> [Task brief]:
Starting at the line that contains "[Tricomas De La" and ending at the line that contains "You are a GUI agent. The screenshot is 70×2576.", the lines below are to be given again exactly, with nothing added.

> [Input material]:
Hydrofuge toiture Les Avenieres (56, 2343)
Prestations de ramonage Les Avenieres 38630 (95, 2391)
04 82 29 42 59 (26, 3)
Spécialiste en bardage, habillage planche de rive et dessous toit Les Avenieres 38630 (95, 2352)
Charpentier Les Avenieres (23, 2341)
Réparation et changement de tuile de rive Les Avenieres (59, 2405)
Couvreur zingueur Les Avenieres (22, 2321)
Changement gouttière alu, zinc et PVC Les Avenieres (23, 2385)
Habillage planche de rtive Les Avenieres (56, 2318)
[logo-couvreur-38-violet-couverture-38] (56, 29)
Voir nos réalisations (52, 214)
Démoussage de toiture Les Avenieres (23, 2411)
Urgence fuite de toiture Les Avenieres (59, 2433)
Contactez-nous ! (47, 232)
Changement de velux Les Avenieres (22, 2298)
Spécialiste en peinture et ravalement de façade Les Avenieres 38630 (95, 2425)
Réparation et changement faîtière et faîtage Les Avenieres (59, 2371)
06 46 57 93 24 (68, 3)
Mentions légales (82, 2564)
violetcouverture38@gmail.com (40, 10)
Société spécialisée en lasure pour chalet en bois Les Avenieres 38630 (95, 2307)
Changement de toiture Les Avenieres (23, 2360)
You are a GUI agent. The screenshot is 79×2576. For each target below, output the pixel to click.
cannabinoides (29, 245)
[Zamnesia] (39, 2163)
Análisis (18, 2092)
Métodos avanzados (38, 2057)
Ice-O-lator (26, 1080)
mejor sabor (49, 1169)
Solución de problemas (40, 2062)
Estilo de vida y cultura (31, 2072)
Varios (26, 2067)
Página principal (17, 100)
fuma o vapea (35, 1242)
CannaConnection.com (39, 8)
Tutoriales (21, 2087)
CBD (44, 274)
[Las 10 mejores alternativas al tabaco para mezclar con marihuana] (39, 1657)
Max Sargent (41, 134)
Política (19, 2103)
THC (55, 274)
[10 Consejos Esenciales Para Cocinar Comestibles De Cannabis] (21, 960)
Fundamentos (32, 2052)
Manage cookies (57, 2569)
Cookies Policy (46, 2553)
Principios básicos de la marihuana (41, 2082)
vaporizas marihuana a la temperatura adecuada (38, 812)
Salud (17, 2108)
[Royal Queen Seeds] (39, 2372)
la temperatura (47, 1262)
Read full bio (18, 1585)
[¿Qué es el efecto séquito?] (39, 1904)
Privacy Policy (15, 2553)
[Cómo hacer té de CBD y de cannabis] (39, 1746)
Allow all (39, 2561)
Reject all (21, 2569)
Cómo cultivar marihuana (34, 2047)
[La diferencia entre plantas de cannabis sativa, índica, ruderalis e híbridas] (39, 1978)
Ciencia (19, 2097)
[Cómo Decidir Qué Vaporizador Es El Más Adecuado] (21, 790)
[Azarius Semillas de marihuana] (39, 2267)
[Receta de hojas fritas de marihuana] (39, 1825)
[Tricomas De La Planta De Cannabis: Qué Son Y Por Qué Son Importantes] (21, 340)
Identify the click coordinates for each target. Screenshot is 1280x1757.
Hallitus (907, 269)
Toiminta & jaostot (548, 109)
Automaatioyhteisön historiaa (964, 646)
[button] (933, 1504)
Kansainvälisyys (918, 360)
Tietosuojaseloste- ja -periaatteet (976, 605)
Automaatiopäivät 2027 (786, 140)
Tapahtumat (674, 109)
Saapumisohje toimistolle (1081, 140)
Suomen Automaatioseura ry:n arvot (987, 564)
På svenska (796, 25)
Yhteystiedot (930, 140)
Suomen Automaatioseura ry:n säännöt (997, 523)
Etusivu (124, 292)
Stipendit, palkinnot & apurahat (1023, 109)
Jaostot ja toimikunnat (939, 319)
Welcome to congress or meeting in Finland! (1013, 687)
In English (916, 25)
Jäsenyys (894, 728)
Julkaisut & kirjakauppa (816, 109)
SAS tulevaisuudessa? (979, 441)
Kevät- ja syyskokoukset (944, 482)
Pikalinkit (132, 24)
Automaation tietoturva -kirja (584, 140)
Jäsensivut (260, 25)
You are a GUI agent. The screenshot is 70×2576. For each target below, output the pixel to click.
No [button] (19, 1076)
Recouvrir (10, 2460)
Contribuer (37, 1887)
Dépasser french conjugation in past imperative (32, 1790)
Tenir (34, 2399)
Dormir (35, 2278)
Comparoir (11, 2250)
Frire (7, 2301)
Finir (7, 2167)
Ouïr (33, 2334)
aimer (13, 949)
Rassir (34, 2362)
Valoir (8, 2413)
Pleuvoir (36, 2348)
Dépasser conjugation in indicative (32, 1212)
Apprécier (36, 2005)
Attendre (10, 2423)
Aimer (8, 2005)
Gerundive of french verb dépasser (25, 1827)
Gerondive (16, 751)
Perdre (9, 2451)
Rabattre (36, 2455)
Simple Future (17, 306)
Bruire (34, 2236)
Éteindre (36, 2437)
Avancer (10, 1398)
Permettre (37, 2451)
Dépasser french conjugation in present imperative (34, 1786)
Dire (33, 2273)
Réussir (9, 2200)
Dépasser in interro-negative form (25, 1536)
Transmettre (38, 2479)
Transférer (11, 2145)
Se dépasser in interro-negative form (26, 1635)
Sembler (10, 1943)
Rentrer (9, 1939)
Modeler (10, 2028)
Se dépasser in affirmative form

> [Result of this exercise]:
[Tricomas De La Planta De Cannabis: Qué Son Y Por Qué Son Importantes] (21, 340)
Identify the click coordinates for each target. Screenshot is 1280x1757.
Hallitus (907, 269)
Toiminta & jaostot (548, 109)
Automaatioyhteisön historiaa (964, 646)
[button] (933, 1504)
Kansainvälisyys (918, 360)
Tietosuojaseloste- ja -periaatteet (976, 605)
Automaatiopäivät 2027 (786, 140)
Tapahtumat (674, 109)
Saapumisohje toimistolle (1081, 140)
Suomen Automaatioseura ry:n arvot (987, 564)
På svenska (796, 25)
Yhteystiedot (930, 140)
Suomen Automaatioseura ry:n säännöt (997, 523)
Etusivu (124, 292)
Stipendit, palkinnot & apurahat (1023, 109)
Jaostot ja toimikunnat (939, 319)
Welcome to congress or meeting in Finland! (1013, 687)
In English (916, 25)
Jäsenyys (894, 728)
Julkaisut & kirjakauppa (816, 109)
SAS tulevaisuudessa? (979, 441)
Kevät- ja syyskokoukset (944, 482)
Pikalinkit (132, 24)
Automaation tietoturva -kirja (584, 140)
Jäsensivut (260, 25)
You are a GUI agent. The screenshot is 70×2576. For each target below, output the pixel to click.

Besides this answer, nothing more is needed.